_Problem to work on_
The expected output is each line in the data below that includes the string "This".

Dataset entries
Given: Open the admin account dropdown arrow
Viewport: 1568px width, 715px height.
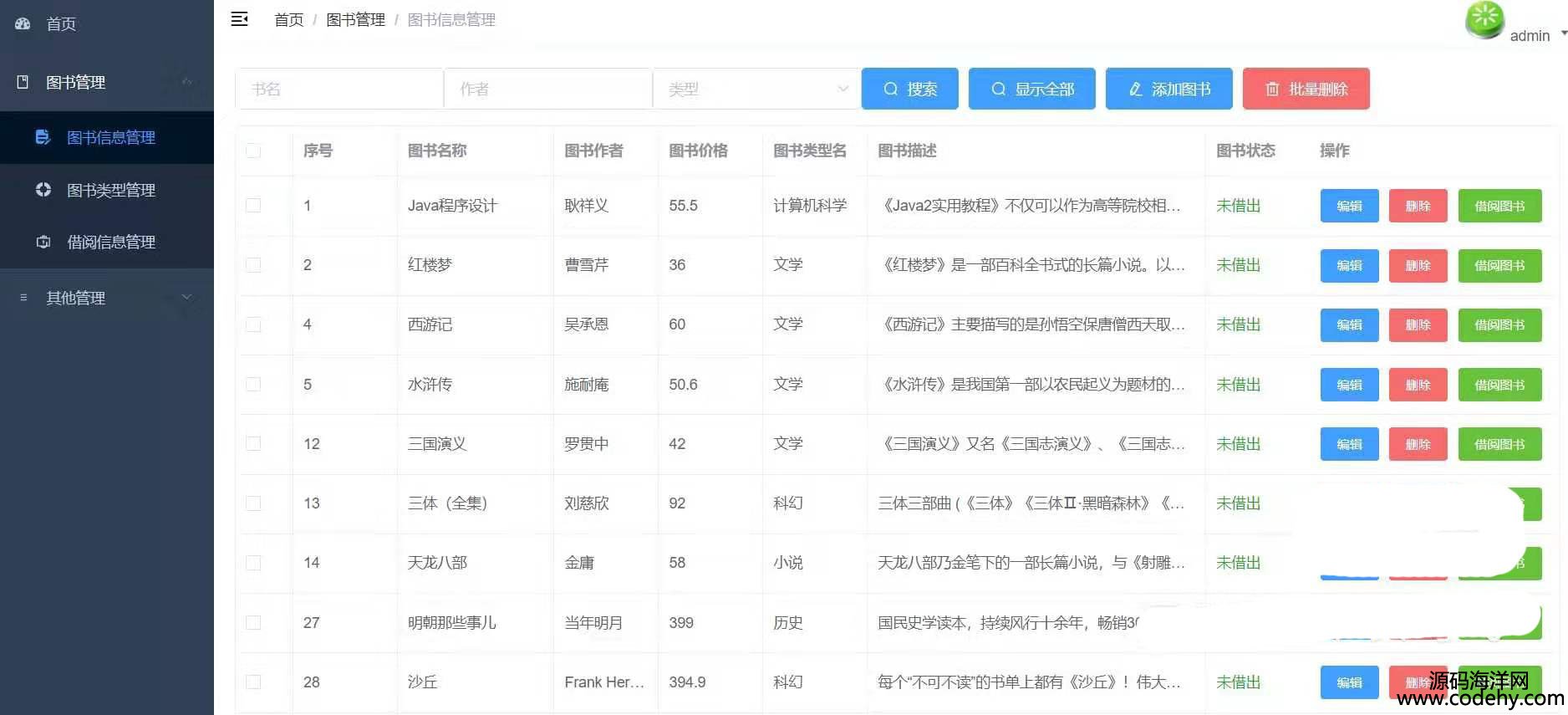Looking at the screenshot, I should [1563, 33].
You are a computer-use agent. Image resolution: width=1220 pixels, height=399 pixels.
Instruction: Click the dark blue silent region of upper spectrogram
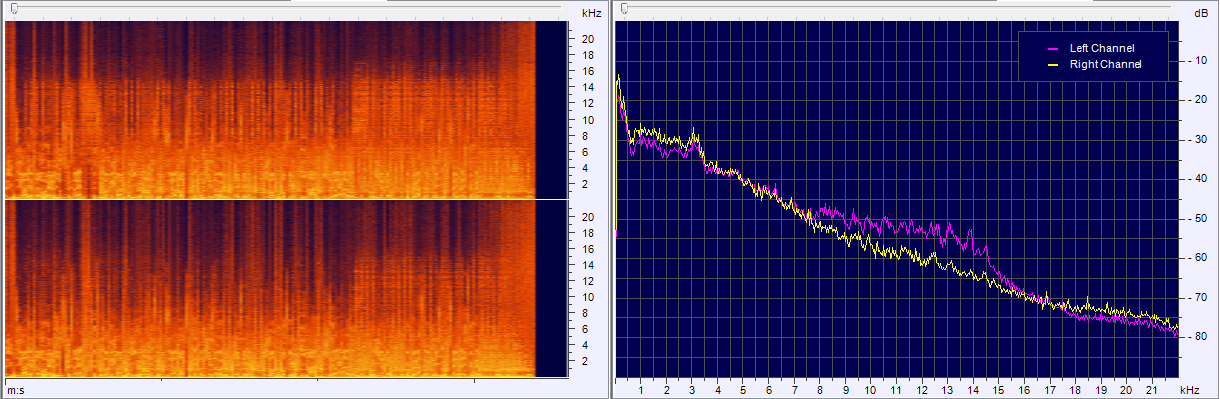(556, 110)
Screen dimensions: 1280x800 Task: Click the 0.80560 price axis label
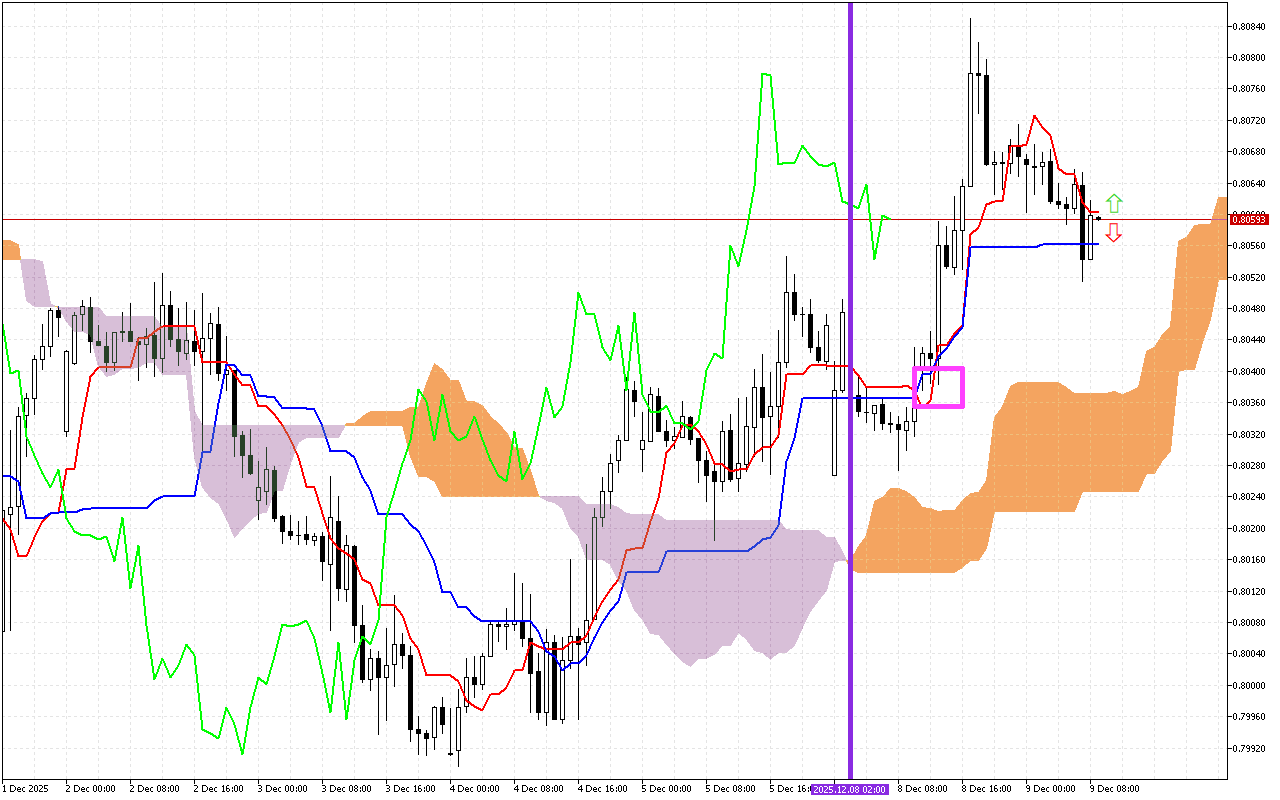[x=1249, y=246]
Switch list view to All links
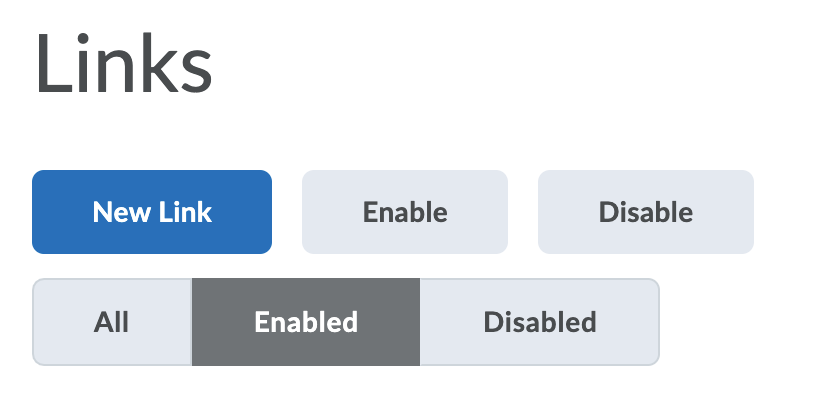 click(x=112, y=322)
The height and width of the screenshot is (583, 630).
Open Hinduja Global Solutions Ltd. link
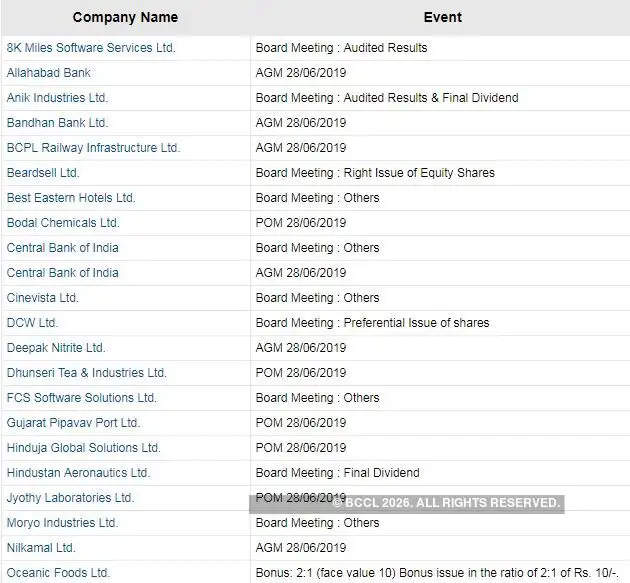tap(84, 448)
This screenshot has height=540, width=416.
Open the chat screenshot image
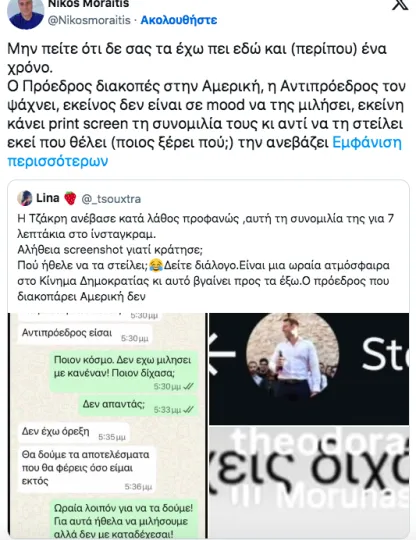coord(107,425)
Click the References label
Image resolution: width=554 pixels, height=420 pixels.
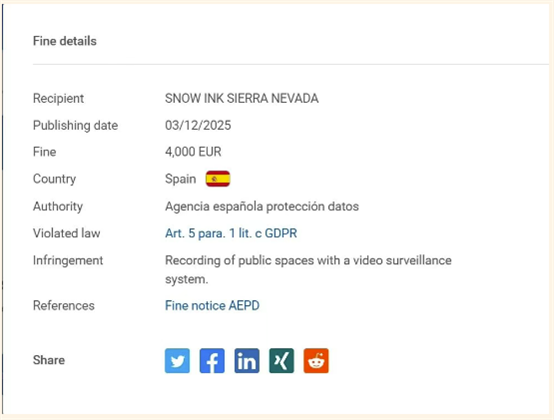64,306
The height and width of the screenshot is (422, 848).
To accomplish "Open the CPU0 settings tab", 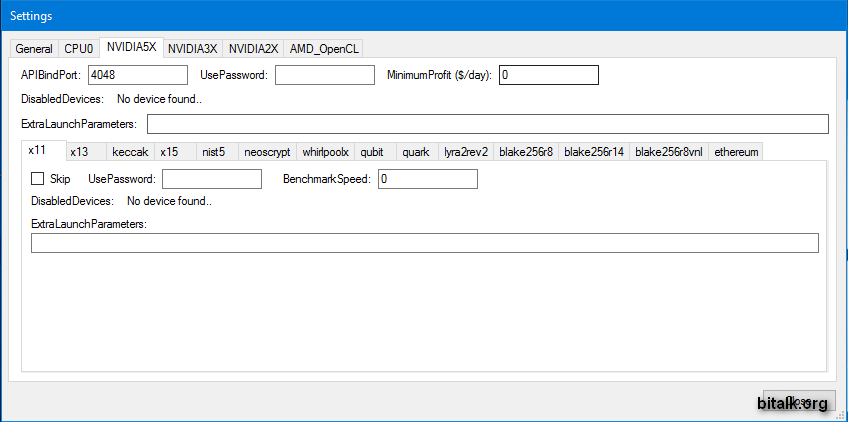I will 79,49.
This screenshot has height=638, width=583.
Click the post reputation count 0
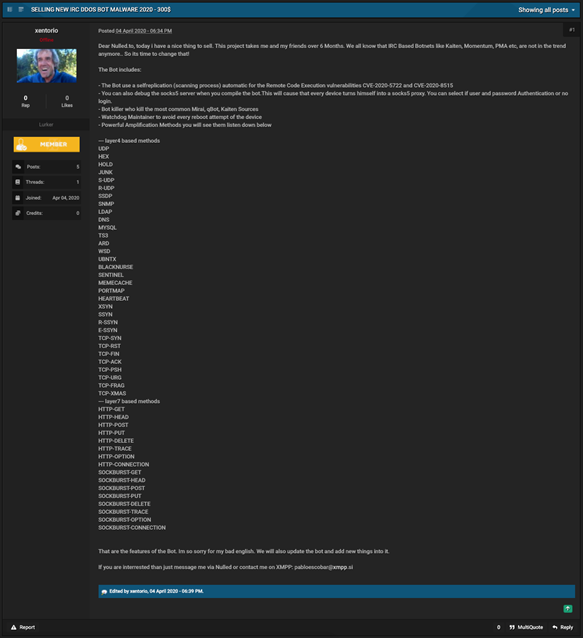click(498, 627)
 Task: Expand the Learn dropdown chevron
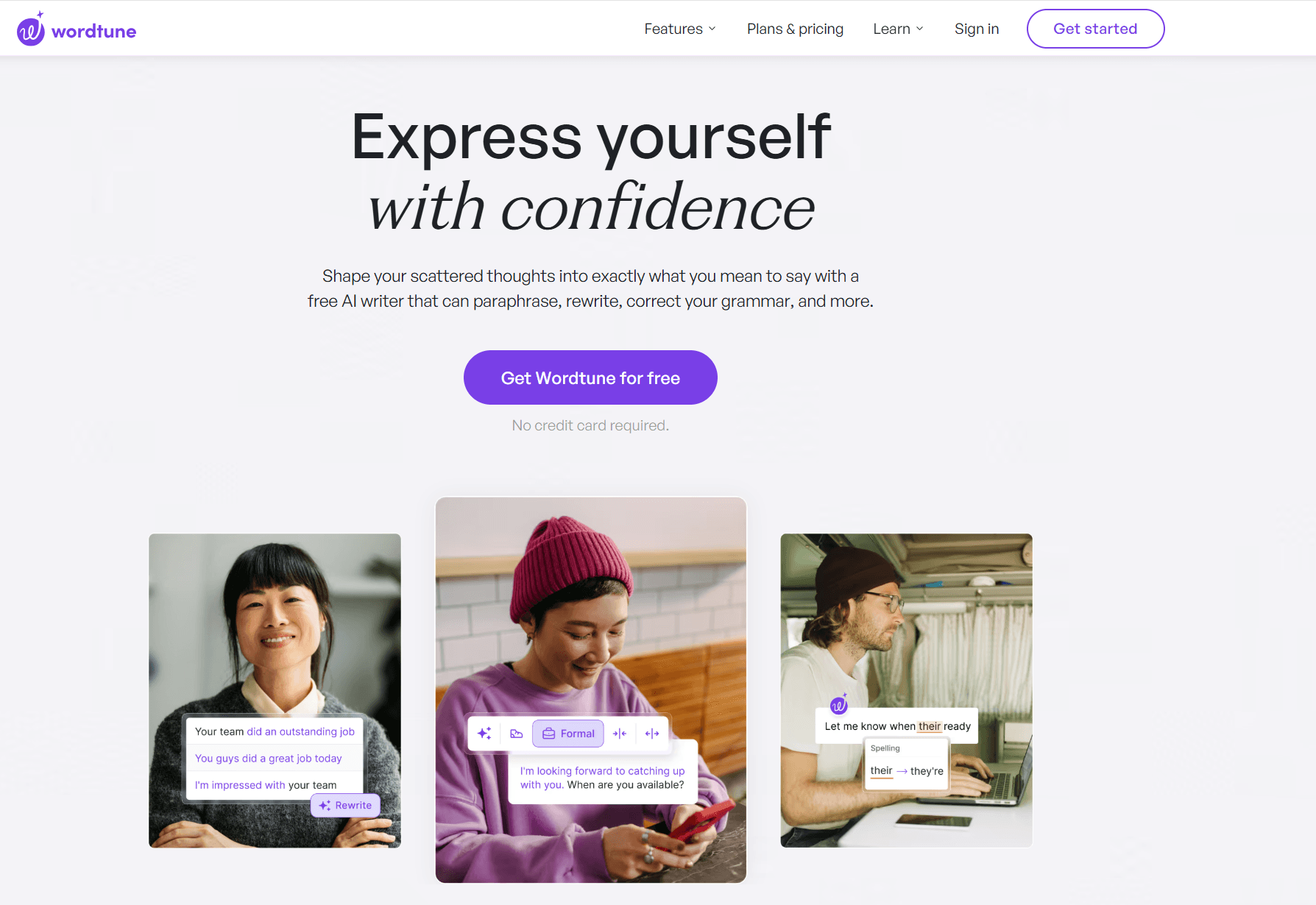919,29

_Output of the task_
This screenshot has height=540, width=416.
This screenshot has height=638, width=583.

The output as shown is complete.